Preoperative chemotherapy with cisplatin plus S-1 (CS) followed by gastrectomy with D2 plus para-aortic lymph node (PAN) dissection is regarded as a standard treatment in Japan for advanced gastric cancer with bulky lymph node (BN) and/or PAN metastasis. In the JCOG1002, we added docetaxel to CS (DCS) to further improve long-term outcomes. However, the primary endpoint, clinical response rate (RR), did not reach the expected level (Ito et al. in Gastric Cancer 20:322–31, 2017). Herein, we report our long-term survival results.

Methods

Patients with BN and/or PAN metastasis received 2 or 3 cycles of DCS therapy (docetaxel at 40 mg/m2 and cisplatin at 60 mg/m2 on day 1 and S-1 at 80 mg/m2 per day for 2 weeks, followed by a 2-week rest) followed by gastrectomy with D2 plus PAN dissection and postoperative S-1 for 1 year.

Results

Between July 2011 and May 2013, 53 patients were enrolled. Clinically, 17.0% had both PAN and BN metastasis, and the rest had either PAN (26.4%) or BN (56.6%) metastasis. Among all eligible patients, the 5-year overall survival was 54.9% (95% confidence interval 40.3–67.3%) at the last follow-up in May 2018. Among 44 eligible patients with R0 resection, the 5-year relapse-free survival was 47.7% (95% confidence interval 32.5–61.5%).

Conclusions

Adding docetaxel to CS in preoperative chemotherapy for extensive nodal metastasis improved neither short-term outcomes nor long-term survival. Preoperative chemotherapy with CS followed by D2 + PAN dissection and postoperative S-1 remains the standard of care for patients with extensive nodal metastasis.

Keywords

Gastric cancer Extensive lymph node metastasis Preoperative chemotherapy DCS 

Notes

Acknowledgements

We thank all of the patients, their families, the investigators and medical staff members who participated in this study. The authors also thank M. Miyazawa (Japan Clinical Oncology Group Data Center) for assistance and support with data collection, and H. Fukuda (Japan Clinical Oncology Group Data Center) for oversight of the study.

Funding

This study was supported by the National Cancer Center Research and Development Fund (23-A-16, 23-A-19, 26-A-4, 29-A-3) and a Health and Labour Sciences Research Grant for Clinical Cancer Research (H22-Gan-016) from the Ministry of Health, Labour and Welfare, Japan.

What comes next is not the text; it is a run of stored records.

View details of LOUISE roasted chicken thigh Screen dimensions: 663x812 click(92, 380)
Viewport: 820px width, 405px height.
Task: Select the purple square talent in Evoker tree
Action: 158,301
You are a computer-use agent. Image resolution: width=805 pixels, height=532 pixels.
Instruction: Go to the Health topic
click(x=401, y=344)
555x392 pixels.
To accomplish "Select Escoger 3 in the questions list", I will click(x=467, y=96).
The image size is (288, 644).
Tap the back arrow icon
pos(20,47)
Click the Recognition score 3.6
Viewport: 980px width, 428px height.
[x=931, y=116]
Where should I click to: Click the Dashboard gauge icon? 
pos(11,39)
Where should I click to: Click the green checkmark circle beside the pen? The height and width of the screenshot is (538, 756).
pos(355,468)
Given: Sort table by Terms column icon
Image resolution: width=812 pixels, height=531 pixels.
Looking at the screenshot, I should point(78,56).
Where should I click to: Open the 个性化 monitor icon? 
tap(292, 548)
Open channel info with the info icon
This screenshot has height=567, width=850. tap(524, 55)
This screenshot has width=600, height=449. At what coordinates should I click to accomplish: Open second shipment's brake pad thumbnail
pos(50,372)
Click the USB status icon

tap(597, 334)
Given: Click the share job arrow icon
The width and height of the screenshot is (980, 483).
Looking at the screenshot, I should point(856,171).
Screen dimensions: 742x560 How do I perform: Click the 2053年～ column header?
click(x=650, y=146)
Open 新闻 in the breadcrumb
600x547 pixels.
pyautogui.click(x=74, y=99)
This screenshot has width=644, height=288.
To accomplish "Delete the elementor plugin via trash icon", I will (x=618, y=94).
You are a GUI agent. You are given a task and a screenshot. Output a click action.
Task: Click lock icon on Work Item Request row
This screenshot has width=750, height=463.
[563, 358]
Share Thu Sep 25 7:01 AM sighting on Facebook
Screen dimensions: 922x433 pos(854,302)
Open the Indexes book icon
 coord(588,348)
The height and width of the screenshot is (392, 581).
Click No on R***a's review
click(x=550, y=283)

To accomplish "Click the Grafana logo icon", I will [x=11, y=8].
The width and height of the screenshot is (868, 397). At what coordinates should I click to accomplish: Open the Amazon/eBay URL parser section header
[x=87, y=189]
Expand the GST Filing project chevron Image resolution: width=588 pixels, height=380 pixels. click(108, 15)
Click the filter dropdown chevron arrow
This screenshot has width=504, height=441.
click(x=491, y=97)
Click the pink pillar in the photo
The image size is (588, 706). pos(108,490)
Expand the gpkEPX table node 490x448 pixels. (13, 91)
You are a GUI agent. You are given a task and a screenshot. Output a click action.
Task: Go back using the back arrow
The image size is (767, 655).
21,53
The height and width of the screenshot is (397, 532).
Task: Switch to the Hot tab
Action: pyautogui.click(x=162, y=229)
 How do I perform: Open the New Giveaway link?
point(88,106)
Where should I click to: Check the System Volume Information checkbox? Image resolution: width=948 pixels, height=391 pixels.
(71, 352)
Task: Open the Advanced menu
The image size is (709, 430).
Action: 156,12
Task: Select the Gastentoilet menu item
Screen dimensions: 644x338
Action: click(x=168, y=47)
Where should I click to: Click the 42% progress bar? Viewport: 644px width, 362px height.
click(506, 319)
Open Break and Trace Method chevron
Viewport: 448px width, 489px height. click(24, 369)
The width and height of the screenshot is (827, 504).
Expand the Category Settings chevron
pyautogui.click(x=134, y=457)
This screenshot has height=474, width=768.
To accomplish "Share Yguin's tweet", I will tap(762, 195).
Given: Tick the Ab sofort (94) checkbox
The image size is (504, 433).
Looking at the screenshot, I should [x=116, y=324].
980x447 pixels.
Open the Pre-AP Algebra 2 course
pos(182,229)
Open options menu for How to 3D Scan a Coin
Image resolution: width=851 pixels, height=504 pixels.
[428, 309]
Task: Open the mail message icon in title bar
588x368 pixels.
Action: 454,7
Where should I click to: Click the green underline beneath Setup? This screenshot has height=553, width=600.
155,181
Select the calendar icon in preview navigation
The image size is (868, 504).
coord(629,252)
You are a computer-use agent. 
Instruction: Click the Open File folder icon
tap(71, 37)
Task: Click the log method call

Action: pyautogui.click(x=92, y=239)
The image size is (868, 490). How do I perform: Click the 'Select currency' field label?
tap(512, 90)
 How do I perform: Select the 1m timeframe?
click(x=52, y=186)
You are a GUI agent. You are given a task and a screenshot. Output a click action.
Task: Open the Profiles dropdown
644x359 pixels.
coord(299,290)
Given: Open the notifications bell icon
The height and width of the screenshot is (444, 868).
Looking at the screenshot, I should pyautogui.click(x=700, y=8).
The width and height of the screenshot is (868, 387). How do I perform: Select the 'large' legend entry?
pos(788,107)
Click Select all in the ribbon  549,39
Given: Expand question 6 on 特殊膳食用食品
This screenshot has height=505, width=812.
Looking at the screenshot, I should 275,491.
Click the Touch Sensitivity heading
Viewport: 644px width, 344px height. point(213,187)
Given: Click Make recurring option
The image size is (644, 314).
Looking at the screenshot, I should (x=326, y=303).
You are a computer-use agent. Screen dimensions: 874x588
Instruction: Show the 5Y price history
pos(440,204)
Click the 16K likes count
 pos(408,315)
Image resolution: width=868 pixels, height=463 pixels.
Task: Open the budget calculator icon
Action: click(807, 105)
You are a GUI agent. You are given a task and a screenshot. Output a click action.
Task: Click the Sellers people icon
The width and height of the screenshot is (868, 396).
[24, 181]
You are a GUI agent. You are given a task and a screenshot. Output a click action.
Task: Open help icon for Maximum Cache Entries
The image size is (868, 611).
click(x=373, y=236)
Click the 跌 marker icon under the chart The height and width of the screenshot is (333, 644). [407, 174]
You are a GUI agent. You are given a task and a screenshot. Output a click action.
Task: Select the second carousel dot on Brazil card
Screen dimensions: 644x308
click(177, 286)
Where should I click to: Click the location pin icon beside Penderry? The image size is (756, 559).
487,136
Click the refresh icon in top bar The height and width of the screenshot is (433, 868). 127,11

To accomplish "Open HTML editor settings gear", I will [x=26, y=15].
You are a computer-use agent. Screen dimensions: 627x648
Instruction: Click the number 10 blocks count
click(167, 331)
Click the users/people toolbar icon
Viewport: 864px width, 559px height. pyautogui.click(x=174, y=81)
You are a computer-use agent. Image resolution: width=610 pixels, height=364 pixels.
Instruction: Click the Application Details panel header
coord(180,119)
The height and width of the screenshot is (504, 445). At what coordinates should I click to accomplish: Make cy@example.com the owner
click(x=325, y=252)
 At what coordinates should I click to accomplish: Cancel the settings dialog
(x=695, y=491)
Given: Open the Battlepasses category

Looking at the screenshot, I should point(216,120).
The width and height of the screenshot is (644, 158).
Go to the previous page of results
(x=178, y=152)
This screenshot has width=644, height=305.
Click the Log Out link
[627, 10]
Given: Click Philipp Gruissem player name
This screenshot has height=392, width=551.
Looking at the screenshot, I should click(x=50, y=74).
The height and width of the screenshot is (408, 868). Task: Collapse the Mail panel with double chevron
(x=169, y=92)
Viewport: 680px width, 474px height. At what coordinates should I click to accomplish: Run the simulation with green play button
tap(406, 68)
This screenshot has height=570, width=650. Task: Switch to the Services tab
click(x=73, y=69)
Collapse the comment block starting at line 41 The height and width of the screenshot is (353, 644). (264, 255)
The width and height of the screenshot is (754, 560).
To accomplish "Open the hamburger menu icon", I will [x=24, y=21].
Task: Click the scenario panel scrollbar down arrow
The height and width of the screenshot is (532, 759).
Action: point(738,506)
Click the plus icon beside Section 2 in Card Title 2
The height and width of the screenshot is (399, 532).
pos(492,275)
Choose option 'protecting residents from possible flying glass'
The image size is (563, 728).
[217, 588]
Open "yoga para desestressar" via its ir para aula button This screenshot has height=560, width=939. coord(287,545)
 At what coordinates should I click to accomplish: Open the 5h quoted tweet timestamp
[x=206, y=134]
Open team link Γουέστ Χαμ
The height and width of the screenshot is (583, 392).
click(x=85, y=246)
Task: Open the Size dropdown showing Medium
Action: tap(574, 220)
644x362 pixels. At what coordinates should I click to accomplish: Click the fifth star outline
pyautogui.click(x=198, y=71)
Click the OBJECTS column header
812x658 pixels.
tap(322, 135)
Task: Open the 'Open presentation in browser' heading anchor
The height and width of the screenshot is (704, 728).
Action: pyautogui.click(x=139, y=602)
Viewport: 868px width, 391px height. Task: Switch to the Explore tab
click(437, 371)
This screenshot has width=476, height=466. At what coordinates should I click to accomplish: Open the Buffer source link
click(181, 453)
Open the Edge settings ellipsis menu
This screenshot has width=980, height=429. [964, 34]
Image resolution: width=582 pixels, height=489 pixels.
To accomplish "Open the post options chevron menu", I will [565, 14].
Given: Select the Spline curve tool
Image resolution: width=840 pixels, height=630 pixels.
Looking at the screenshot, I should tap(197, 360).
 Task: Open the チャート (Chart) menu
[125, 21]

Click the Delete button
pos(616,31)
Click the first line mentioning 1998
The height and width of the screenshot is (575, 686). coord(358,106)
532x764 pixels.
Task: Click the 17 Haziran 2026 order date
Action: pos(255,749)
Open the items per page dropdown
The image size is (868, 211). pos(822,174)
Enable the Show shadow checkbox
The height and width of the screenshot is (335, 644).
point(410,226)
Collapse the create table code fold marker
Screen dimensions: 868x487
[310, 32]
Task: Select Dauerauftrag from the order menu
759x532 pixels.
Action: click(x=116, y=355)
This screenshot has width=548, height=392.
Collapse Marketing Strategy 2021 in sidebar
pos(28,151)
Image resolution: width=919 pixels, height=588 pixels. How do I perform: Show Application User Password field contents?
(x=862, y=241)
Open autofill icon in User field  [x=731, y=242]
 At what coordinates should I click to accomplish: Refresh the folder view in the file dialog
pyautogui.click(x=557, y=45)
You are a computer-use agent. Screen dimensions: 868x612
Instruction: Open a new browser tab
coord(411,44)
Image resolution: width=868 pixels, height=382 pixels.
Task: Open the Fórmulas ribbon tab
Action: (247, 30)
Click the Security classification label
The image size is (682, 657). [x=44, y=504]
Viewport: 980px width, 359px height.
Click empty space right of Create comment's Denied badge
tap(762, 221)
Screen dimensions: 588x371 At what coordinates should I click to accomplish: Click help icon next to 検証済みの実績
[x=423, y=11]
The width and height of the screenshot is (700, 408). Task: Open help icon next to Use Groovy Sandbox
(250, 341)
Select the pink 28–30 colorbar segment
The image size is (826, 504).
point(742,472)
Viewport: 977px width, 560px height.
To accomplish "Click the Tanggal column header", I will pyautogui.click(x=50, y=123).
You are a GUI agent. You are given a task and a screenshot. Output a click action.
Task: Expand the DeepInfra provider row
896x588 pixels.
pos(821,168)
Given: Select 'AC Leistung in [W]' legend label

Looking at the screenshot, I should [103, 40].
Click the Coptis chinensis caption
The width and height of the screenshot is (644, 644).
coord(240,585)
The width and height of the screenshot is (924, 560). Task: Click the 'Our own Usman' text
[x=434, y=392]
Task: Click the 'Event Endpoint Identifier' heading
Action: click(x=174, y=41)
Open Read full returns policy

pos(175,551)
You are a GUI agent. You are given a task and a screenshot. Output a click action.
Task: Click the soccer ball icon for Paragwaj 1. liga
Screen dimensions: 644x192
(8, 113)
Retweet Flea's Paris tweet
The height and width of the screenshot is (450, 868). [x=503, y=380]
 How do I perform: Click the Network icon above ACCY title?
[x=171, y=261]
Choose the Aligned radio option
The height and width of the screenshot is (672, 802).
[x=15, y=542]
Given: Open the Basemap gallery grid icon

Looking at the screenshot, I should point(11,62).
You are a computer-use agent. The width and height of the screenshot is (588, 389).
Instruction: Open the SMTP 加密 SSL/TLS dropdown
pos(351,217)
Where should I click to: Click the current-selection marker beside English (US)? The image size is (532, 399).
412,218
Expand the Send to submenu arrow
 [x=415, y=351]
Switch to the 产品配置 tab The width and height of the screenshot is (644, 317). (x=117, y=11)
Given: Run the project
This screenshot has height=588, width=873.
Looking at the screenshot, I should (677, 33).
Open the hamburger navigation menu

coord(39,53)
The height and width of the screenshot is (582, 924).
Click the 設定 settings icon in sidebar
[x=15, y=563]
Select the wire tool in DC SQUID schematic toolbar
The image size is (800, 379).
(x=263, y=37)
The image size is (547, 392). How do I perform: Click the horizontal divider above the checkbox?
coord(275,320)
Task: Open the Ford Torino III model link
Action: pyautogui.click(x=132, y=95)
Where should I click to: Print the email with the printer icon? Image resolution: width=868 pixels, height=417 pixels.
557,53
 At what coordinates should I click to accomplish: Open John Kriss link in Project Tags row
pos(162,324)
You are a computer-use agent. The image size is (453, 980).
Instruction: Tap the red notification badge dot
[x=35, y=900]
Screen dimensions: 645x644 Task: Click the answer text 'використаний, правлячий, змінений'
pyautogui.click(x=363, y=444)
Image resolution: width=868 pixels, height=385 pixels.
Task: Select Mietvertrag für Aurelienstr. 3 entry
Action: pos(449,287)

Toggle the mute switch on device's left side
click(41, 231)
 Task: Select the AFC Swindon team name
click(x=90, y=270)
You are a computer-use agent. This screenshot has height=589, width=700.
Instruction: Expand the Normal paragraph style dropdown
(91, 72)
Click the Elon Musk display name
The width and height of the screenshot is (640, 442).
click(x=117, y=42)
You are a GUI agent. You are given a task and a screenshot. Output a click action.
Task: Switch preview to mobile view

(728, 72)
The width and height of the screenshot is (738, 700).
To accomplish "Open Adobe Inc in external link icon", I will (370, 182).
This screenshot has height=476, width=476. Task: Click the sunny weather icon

Compliance with ethical standards

Conflicts of interest

Daisuke Takahari reports grants and personal fees from Taiho Pharmaceutical Co. and Ono Pharmaceutical Co., and personal fees from Eli Lilly Japan, Bristol-Myers Squibb, Yakult Honsha Co., Ltd., Chugai Pharmaceutical Co., Ltd., outside the submitted work. Seiji Ito reports grants from National Cancer Center, Japan, Ministry of Health, Labour and Welfare, Japan, during the conduct of the study, grants and personal fees from Chugai Pharmaceutical Co., Ltd., Ono Pharmaceutical Co., personal fees from Taiho Pharmaceutical Co., grants from Merck Sharp and Dohme, outside the submitted work. Junki Mizusawa reports grants from Ministry of Health, Labour and Welfare, Japan, Japan Agency for Medical Research and Development (AMED), during the conduct of the study. Hiroshi Katayama reports grants from Ministry of Health, Labour and Welfare, Japan, AMED, during the conduct of the study; personal fees from Johnson & Johnson, outside the submitted work. Masanori Terashima reports personal fees from Taiho Pharmaceutical Co., Chugai Pharmaceutical Co., Ltd., Ono Pharmaceutical Co., Bristol-Myers Squibb, Yakult Honsha Co., Ltd., Takeda Pharmaceutical Company Ltd., Eli Lilly Japan, Daiichi Sankyo, outside the submitted work. Mitsuru Sasako reports grants from Japanese Government, personal fees from Taiho Pharmaceutical Co, Sanofi Aventis, during the conduct of the study; grants from Japanese Goverment, personal fees from Chugai Pharmaceutical Co., Taiho Pharmaceutical Co., Yakult Honsha Co., Ltd., Sanofi Aventis, Eli Lilly Japan, Merck Sharp and Dohme Japan, outside the submitted work. Takeshi Sano received personal fees from Taiho Pharmaceutical Co. during the conduct of the study and has received personal fees from Chugai Pharmaceutical Co, Chugai Pharmaceutical Co., Ltd., Daiichi Sankyo, Ono Pharmaceutical Co., Eli Lilly Japan, Ethicon, Covidien, Olympus, outside of the submitted work. Shinji Morita, Takashi Nomura, Makoto Yamada, Yoshiyuki Fujiwara, Yutaka Kimura, Atsuki Ikeda, and Yoshio Kadokawa have no conflicts of interest to disclose.

Human rights statement and informed consent

All procedures followed were in accordance with the ethical standards of the responsible committee on human experimentation (institutional and national) and with the Helsinki Declaration of 1964 and later versions. Informed consent or an appropriate substitute for it was obtained from all patients for their inclusion in this study.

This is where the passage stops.